[Records from a data collection]
----------

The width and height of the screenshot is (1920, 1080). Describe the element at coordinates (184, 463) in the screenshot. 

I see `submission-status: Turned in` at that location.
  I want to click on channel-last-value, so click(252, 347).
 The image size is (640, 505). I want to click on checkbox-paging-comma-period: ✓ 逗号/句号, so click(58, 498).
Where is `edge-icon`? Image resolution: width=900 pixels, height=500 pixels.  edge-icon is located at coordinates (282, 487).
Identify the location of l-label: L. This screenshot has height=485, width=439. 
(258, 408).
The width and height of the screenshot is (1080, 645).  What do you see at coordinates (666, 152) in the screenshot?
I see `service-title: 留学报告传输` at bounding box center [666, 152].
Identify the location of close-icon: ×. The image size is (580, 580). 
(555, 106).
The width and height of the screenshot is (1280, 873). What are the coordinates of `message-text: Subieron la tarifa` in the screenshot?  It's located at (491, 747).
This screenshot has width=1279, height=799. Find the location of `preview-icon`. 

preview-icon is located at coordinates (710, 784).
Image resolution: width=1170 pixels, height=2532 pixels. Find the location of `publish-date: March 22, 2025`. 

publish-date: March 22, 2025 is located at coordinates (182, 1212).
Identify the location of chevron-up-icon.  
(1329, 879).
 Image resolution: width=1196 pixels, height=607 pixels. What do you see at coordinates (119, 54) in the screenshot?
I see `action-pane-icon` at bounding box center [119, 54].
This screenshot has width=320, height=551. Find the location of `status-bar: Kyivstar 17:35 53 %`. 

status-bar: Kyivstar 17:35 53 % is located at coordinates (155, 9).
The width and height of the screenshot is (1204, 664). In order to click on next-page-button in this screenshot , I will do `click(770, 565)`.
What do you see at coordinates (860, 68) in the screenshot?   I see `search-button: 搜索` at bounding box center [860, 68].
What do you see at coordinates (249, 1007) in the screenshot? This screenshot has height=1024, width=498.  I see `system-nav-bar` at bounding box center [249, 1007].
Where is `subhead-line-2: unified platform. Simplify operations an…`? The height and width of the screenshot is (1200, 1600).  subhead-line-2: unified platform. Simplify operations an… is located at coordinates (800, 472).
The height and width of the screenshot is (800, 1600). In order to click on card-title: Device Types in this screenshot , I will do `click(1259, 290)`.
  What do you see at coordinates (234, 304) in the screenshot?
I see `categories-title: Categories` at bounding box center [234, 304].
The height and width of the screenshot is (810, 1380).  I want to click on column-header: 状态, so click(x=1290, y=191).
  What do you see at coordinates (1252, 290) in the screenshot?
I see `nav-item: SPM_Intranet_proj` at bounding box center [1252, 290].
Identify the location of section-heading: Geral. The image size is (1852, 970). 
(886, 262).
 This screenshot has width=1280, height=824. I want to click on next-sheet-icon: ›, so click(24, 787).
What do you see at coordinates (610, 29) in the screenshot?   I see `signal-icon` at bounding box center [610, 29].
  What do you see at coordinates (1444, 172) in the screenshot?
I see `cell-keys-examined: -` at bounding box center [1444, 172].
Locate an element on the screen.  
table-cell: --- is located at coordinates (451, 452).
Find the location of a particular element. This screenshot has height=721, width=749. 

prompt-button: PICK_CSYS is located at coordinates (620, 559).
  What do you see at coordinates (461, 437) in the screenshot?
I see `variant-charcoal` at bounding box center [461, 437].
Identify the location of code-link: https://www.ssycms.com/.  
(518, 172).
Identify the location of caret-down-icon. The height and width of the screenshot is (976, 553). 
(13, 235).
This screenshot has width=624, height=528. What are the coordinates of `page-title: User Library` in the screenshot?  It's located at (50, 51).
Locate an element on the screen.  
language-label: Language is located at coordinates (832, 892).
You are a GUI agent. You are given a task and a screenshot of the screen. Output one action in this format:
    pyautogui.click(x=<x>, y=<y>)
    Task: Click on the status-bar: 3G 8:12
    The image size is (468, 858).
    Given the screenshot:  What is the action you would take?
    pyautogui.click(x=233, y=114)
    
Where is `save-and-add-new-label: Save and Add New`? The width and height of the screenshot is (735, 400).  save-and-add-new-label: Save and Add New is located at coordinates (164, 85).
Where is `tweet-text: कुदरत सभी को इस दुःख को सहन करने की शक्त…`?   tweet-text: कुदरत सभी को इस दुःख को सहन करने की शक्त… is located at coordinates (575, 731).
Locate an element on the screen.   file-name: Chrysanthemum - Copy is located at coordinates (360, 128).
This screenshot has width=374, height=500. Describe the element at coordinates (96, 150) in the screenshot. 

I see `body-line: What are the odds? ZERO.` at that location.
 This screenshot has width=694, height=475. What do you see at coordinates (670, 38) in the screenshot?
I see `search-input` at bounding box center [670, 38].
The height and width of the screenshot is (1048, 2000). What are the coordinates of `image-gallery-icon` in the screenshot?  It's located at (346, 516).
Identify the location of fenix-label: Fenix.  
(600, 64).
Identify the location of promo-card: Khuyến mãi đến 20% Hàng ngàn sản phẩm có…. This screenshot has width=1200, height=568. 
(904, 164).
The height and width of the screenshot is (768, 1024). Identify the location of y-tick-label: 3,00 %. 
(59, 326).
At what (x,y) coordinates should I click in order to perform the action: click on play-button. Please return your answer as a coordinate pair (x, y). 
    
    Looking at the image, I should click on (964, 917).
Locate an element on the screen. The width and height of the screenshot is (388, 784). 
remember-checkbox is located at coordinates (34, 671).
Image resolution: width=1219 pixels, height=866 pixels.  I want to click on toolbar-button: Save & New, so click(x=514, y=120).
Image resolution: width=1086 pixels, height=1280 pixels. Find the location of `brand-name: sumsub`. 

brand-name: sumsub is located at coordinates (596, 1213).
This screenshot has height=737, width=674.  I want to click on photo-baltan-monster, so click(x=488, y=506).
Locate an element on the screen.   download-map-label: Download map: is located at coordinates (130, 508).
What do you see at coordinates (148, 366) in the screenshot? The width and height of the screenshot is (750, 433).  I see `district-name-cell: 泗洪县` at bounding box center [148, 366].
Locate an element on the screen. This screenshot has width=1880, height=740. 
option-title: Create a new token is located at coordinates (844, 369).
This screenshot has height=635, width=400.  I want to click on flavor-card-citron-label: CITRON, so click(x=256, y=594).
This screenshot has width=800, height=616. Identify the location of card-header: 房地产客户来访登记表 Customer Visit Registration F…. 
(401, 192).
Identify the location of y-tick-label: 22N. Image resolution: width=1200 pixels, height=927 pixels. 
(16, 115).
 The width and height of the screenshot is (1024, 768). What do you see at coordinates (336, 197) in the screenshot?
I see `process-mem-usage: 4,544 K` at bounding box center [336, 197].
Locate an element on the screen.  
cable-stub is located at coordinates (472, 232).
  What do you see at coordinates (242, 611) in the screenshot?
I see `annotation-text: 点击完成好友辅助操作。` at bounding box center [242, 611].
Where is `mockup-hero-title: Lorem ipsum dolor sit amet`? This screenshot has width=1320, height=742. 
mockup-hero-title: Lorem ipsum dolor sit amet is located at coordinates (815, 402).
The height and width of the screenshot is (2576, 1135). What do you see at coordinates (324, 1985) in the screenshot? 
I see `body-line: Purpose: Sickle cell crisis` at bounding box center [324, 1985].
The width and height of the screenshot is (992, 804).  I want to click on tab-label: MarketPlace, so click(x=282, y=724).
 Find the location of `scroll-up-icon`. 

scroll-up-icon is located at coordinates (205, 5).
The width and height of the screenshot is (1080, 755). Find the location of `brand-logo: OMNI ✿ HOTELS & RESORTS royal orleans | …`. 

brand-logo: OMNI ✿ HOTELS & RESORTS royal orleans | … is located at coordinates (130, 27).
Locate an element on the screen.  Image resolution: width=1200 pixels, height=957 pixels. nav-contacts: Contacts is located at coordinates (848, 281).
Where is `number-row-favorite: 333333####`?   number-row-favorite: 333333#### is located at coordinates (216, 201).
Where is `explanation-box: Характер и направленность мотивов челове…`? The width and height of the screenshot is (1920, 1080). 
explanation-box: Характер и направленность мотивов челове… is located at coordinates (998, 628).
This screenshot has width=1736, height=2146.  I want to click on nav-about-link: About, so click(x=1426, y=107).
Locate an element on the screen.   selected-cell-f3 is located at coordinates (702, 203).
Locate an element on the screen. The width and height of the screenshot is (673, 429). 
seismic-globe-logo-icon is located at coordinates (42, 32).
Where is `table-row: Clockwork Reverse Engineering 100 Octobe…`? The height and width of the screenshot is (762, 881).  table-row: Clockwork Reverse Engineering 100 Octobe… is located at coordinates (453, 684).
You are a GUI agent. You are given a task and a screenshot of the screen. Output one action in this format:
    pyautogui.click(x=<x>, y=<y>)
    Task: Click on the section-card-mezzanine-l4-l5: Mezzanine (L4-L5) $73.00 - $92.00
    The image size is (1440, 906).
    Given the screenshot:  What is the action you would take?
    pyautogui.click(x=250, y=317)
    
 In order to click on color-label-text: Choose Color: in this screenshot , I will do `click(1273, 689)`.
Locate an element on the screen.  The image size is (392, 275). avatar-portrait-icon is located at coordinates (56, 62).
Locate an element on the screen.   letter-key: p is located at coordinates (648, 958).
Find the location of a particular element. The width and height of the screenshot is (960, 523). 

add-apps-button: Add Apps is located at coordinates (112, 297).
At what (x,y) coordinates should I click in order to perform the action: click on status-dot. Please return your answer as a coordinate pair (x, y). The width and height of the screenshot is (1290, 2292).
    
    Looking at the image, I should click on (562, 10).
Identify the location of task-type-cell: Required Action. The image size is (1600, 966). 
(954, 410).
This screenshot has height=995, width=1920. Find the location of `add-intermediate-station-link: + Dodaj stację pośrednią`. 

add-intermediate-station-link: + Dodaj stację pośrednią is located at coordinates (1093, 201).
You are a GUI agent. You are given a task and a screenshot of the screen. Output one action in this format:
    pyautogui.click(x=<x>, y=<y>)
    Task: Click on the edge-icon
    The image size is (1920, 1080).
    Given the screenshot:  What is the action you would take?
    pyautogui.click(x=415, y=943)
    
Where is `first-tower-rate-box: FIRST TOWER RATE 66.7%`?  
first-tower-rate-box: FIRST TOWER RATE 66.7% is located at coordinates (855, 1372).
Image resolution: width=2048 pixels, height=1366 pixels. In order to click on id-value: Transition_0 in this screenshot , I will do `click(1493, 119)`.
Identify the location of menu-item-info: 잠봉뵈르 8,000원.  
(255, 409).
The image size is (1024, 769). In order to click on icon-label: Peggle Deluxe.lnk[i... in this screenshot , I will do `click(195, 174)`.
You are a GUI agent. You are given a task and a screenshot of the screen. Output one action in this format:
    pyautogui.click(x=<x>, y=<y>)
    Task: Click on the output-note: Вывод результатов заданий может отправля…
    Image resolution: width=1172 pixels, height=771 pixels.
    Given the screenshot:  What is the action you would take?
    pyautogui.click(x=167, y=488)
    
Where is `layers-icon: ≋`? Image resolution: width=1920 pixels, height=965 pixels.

----------

• Exercise objective
Can you output the lines of the listing above exactly as they stand, from the line with "Find the location of a particular element. The" up to and including the line with "Image resolution: width=2048"?

• Task result
Find the location of a particular element. The width and height of the screenshot is (960, 523). 

add-apps-button: Add Apps is located at coordinates (112, 297).
At what (x,y) coordinates should I click in order to perform the action: click on status-dot. Please return your answer as a coordinate pair (x, y). The width and height of the screenshot is (1290, 2292).
    
    Looking at the image, I should click on (562, 10).
Identify the location of task-type-cell: Required Action. The image size is (1600, 966). 
(954, 410).
This screenshot has height=995, width=1920. Find the location of `add-intermediate-station-link: + Dodaj stację pośrednią`. 

add-intermediate-station-link: + Dodaj stację pośrednią is located at coordinates (1093, 201).
You are a GUI agent. You are given a task and a screenshot of the screen. Output one action in this format:
    pyautogui.click(x=<x>, y=<y>)
    Task: Click on the edge-icon
    The image size is (1920, 1080).
    Given the screenshot:  What is the action you would take?
    pyautogui.click(x=415, y=943)
    
Where is `first-tower-rate-box: FIRST TOWER RATE 66.7%`?  
first-tower-rate-box: FIRST TOWER RATE 66.7% is located at coordinates (855, 1372).
Image resolution: width=2048 pixels, height=1366 pixels. In order to click on id-value: Transition_0 in this screenshot , I will do `click(1493, 119)`.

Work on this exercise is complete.